Os títulos são variados e até de especialidades médicas tem por lá. Além das coleções e clássicos da literatura como Dom Quixote e obras que contam histórias do Contestado.

 

A Vila

Por décadas ferroviários e seus familiares moraram na Vila. O local acompanhou o nascimento e crescimento de União e Porto União. São dez pavilhões, cada um – em média – com quatro famílias. Por muito tempo quem morou ali pagou o IPTU para a Rede Ferroviária, dona do espaço, e a empresa ficava responsável por repassar o dinheiro. Com o fechamento da empresa o imposto não foi mais cobrado. As famílias tentaram um acordo com a prefeitura, só que não teve resposta, até a tentativa de desocupação há dois anos.

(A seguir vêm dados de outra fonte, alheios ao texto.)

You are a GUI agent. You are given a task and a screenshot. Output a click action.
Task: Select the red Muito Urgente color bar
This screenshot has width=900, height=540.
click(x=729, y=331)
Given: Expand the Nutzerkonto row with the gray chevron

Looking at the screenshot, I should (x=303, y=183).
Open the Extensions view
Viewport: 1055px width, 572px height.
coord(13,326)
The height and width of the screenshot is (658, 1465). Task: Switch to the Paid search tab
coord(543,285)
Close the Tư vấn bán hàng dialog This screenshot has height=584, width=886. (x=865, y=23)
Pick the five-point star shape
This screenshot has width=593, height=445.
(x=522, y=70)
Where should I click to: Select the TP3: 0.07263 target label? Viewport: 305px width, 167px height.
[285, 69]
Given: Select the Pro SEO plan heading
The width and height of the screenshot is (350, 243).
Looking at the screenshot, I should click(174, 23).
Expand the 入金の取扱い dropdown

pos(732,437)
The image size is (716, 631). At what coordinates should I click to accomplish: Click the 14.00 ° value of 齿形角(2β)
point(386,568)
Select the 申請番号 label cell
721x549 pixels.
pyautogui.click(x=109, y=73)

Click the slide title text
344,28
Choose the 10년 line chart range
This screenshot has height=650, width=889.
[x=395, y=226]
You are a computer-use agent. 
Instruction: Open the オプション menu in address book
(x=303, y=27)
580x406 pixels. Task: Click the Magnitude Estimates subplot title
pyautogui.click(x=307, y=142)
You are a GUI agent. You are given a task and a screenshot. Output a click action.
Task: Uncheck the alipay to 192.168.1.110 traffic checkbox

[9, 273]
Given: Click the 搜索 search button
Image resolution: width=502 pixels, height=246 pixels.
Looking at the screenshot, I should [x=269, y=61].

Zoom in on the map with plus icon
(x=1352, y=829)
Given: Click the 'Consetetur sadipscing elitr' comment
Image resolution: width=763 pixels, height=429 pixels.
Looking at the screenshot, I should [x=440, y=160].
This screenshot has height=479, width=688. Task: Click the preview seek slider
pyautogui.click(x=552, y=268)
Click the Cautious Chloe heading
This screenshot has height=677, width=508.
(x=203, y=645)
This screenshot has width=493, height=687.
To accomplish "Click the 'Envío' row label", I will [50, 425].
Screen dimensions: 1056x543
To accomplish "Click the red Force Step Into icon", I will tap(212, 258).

As famílias ainda pagam luz e água normalmente à Copel e Sanepar. Elas também pagavam aluguel à Rede, dinheiro que vinha descontado na folha de pagamento dos ferroviários.

 

  • A reportagem tentou contato com a prefeitura para posicionamento, no entanto, devido ao recesso de final de ano, não havia ninguém autorizado a falar. As famílias continuam em suas casas na Vila e não há sinal de outra tentativa de desocupação. A Biblioteca Popular pode receber o nome do Padre Estevão, responsável pelas feiras de livro Fiel. No entanto esse caminho pode ser um tanto demorado, já que há necessidade de liberação de direitos autorais e outros trâmites legais.